What causes the dilation of the LV you see in systolic heart failure? Is the increased EDV causing it to balloon out and the eccentric hypertrophy occurs in repsonse to this? Or does the dilation occur due to hypertrophic mechanisms?
Further, how do remodeling mechanisms in systolic HF become maladaptive?
Thanks. Where does the eccentric hypertrophy come into play? Does the increased wall stress from dilation cause the eccentric hypertrophy as a way of de-stretching the myocytes?So, dilation is the increase in EDV. This occurs as a way for the heart to maintain cardiac output. It is maladaptive for many reasons. First, because as there is more dilation, you increase wall tension causing subendocardial ischemia and less efficient pumping.
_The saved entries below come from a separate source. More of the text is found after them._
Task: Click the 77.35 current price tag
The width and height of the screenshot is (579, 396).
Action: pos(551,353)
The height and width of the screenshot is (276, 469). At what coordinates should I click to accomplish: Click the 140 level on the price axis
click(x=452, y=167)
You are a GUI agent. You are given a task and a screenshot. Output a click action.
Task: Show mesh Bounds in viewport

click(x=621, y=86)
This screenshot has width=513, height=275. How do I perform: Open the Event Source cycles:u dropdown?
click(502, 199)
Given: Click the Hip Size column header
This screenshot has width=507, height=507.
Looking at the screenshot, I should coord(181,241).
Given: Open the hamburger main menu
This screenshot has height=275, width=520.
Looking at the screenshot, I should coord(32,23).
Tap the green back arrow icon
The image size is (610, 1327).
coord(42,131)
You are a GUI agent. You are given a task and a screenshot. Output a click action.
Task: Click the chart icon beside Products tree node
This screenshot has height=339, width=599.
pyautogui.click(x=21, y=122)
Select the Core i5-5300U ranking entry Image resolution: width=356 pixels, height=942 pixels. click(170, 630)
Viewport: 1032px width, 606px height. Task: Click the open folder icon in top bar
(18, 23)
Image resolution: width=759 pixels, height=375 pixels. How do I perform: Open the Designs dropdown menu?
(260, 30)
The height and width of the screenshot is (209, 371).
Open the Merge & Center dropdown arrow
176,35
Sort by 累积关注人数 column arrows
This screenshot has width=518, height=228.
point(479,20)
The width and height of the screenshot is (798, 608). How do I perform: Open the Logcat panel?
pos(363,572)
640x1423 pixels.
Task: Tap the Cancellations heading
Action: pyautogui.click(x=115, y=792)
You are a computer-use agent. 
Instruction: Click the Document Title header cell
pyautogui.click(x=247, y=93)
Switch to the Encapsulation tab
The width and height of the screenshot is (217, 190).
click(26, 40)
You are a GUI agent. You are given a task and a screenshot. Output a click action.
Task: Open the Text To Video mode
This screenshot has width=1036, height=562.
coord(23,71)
Second, this jacks up the mechanics of the heart; as the heart becomes more round as opposed to ellipsoid it is less efficient. In addition to the change in geometry, dilation of the ventricles cause dilation of both the mitral and tricuspid annuli which leads to mitral and tricuspid regurgitation, further worsening the efficiency of the heart as much of the reduced stroke volume is lost to the regurgitation
Thanks. Where does the eccentric hypertrophy come into play? Does the increased wall stress from dilation cause the eccentric hypertrophy as a way of de-stretching the myocytes?
So let's say because of the EDV, your myocytes are really, really stretched. If I start adding more sarcomeres to lengthen each myocytes, they are stretching as much, right?
And this eventually becomes maladaptive because increase mass means an increased oxygen demand, which the heart can't supply?